Até final do jogo, ainda cheirou a goleada. O 4-0 apareceu logo quatro minutos depois, com uma excelente intervenção de Pedro Gonçalves antes da habitual eficácia finalizadora de Nuno Santos – o lateral já vai com três golos em seis jogos, dos quais apenas três foram como titular. O lance começou no momento em que, recebendo de Trincão, Pedro Gonçalves partiu Moufi, travando e depois arrancando com a bola. Com espaço na área, descobriu Nuno Santos solto do outro lado, para um remate cruzado que passou debaixo do corpo de Kosuke. Com mais de um quarto-de-hora para jogar, no entanto, o Sporting não acelerou mais e o desafio entrou numa espécie de trégua que até Rochez respeitou, aos 86’, quando falhou o impacto com a bola, depois de ser descoberto nas costas da defesa adversária pelo animado Rui Gomes, o elemento que mais fez para agitar o ataque algarvio depois de sair do banco. O 4-0 permitiu aos leões somar a terceira vitória seguida depois dos desaires com o FC Porto e o GD Chaves, com nove golos marcados e nenhum sofrido. Mesmo assim, o Sporting ainda é apenas sétimo classificado, a oito pontos do Benfica – e a dois do Portimonense.

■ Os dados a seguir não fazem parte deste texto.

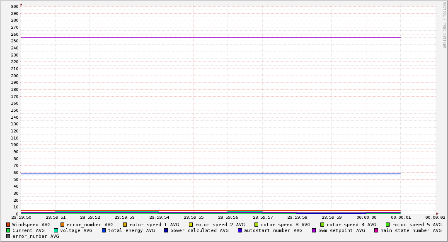Click the power_calculated AVG color box
The width and height of the screenshot is (448, 242).
(166, 230)
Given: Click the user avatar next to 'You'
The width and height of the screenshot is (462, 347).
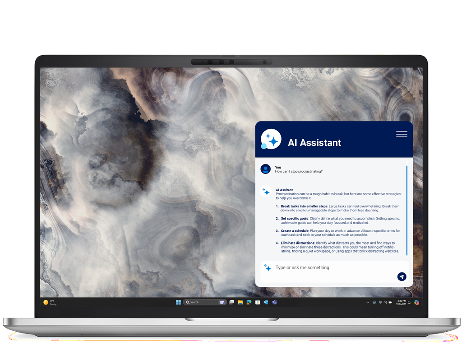Looking at the screenshot, I should coord(266,169).
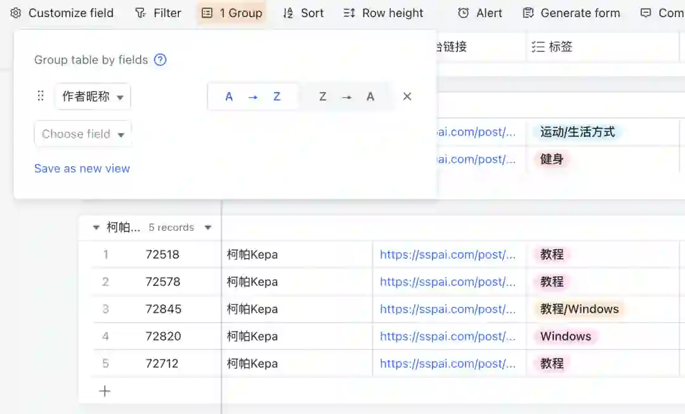Click the 1 Group toolbar item

click(x=232, y=13)
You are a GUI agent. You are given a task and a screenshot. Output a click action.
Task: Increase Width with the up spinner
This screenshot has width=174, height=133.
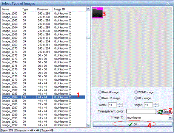(x=120, y=104)
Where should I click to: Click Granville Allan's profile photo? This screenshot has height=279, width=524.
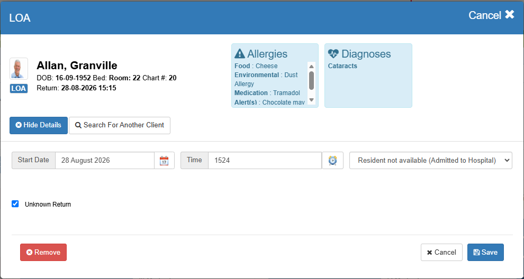pyautogui.click(x=19, y=69)
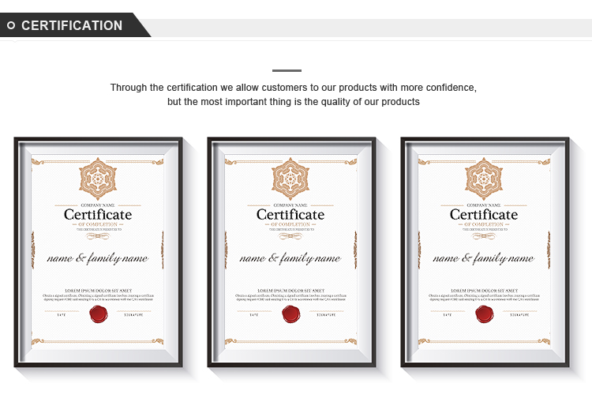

Arbitragem – Cláudio Pereira não teve influência no resultado nem erros de maior, mas não conseguiu levar os jogadores sem recorrer aos cartões. Tentou claramente fazê-lo, quando poupou Rochez a um amarelo por falta negligente sobre Gonçalo Inácio, aos 45’, mas acabou por ter de mostrar três cartões amarelos – a Nuno Santos, Pedrão e Rochinha – e um vermelho – ao adjunto leonino Carlos Fernandes – por causa do clima mais aceso que saiu desse lance. Talvez houvesse outra forma de controlar, mas para isso é precisa mais experiência e que os jogadores reconheçam ao árbitro um estatuto que este jovem juiz ainda não tem.